Valheim is finally ready to sail out of Early Access. During the PC Gaming Show 2026, developer Iron Gate Studio confirmed that its wildly popular Viking survival game will reach version 1.0 on September 9, 2026 — arriving alongside its long-promised final biome, the frozen and forbidding Deep North.
It is hard to overstate how far Valheim has come. When it crept into Steam Early Access back in early 2021, few expected a ten-person studio to sell tens of millions of copies and define a generation of co-op survival games. More than five years later, Iron Gate is ready to put the 1.0 stamp on its Norse afterlife — and it is doing so by filling in the last blank space on the map.
Into the Deep North
The Deep North has loomed at the top of every Valheim map as an icy question mark since launch. The release trailer finally answers it: a punishing arctic frontier of glittering icebergs, aurora-lit skies and snowbound mesas, where an opening blizzard hides the dangers waiting beyond. Iron Gate describes it as the tenth and final biome of the base game, the capstone that completes the world players have been exploring for half a decade.

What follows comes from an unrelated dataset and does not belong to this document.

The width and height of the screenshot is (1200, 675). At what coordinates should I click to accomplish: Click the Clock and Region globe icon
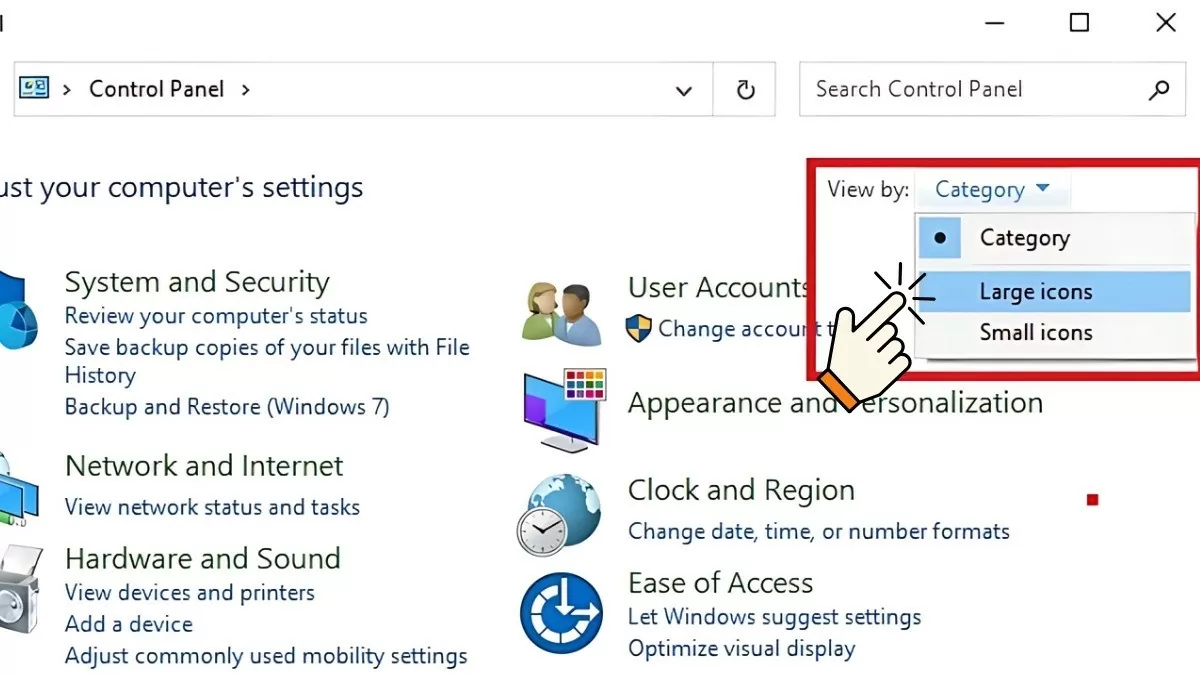pyautogui.click(x=560, y=514)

New platforms, full crossplay
The 1.0 milestone is also a platform milestone. Valheim is finally crossing over to PlayStation 5 and Nintendo Switch 2 for the first time, joining the existing PC, Mac, Linux, Xbox One and Xbox Series X|S versions. Crucially, Iron Gate confirmed full crossplay across every platform, so the friend who plays on a handheld and the friend chained to a gaming PC can still raise a mead hall together.
Five years in the making
Valheim has been on a steady drip of major free updates throughout Early Access — Hearth and Home, Mistlands, Ashlands and more — each adding biomes, bosses and building options without ever charging existing players a krona. The 1.0 launch follows that same philosophy: the Deep North arrives as a free update for everyone who already owns the game, rather than a paid expansion.
Not the end of the saga
Leaving Early Access does not mean Iron Gate is done. The studio has been clear that 1.0 is a destination, not a tombstone, and that it intends to keep supporting Valheim well beyond launch. But September 9 marks the moment the core ten-biome journey is, at last, complete — a fitting send-off for one of the defining survival games of the decade. If you have been waiting for the “finished” version before braving the tenth realm, your patience is about to pay off.